Microsoft ha già chiesto pazienza e fiducia ai suoi clienti da almeno quattro anni – se si parla di smartphone – ora è l’azienda che deve iniettare fiducia a sua volta nei consumatori. Probabilmente l’idea che arrivino prima i conti in regola, i tagli al personale, rispetto a una proposta tecnologica valida davvero in tutti i comparti, da rendere effettivamente credibile l’alba dell”ecosistema‘, è una richiesta sacrosanta dei mercati finanziari (dal loro punto di vista), ma non giustifica alcun ottimismo sul futuro di Redmond.

Noi pensiamo che Microsoft stia facendo pagare alle proprie persone (come sempre accade in questi casi), gli anni di vuoto di idee, subito successivi all’esplosione del mercato smartphone.

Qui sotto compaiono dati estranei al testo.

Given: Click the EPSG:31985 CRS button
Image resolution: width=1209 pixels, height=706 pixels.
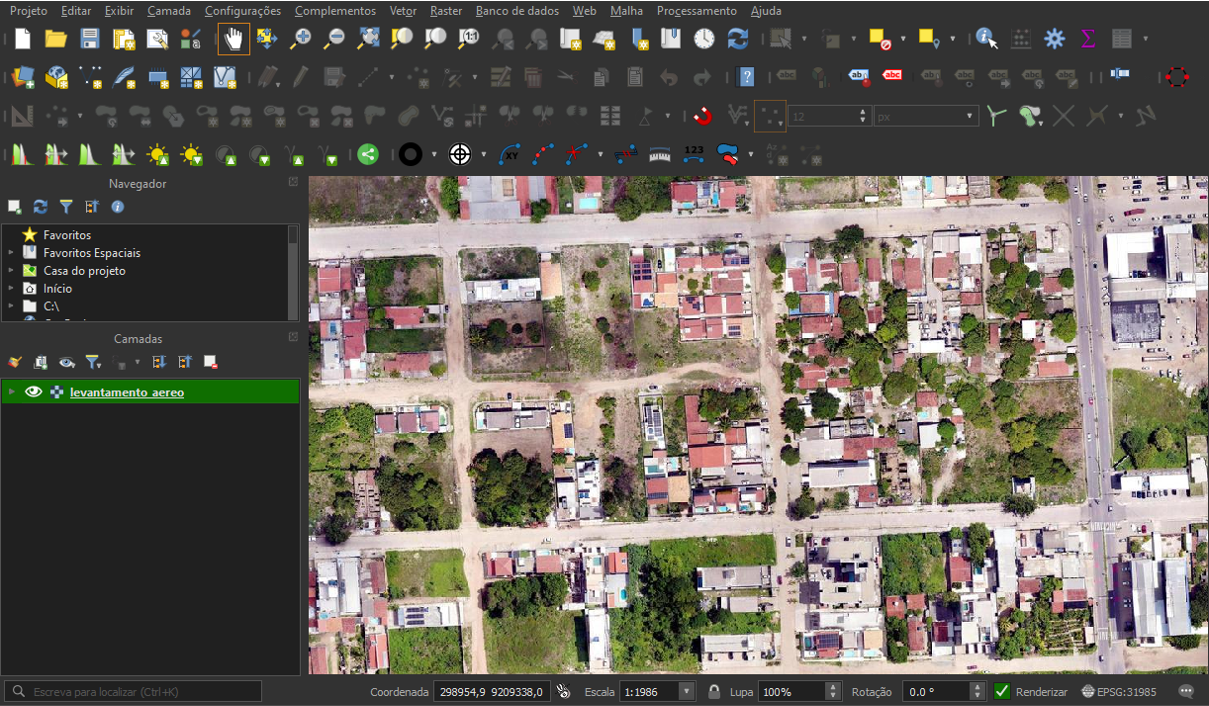Looking at the screenshot, I should (1119, 692).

Quando ha acquisito Nokia, l’errore è stato pensare che bastasse comprare l’hardware perché il prodotto sfondasse, senza avere preparato ancora l”ecosistema’software, ma solo un buon sistema operativo.

Allineare l’esperienza di un Windows Phone a quella su Android e iOs era l’unica mossa sensata; quante app si potevano far scrivere in tempo reale con la cifra che si è spesa per Nokia (settembre 2013 – 7,17 miliardi di dollari)? Almeno Instagram l’avremmo avuta allo stato dell’arte due anni prima. E’ il conto del pizzicagnolo, ma lo scenario attuale, in un clima di maggior sfiducia sulla proposta, è quello di un ‘ecosistema’ che fa poco sistema, perché non è convincente proprio dove servirebbe esserlo di più. A meno che Microsoft con cloud, Windows e Office disponibili ovunque anche senza Microsoft Phone non pensi di vincere lo stesso. Non ci vogliamo neanche pensare.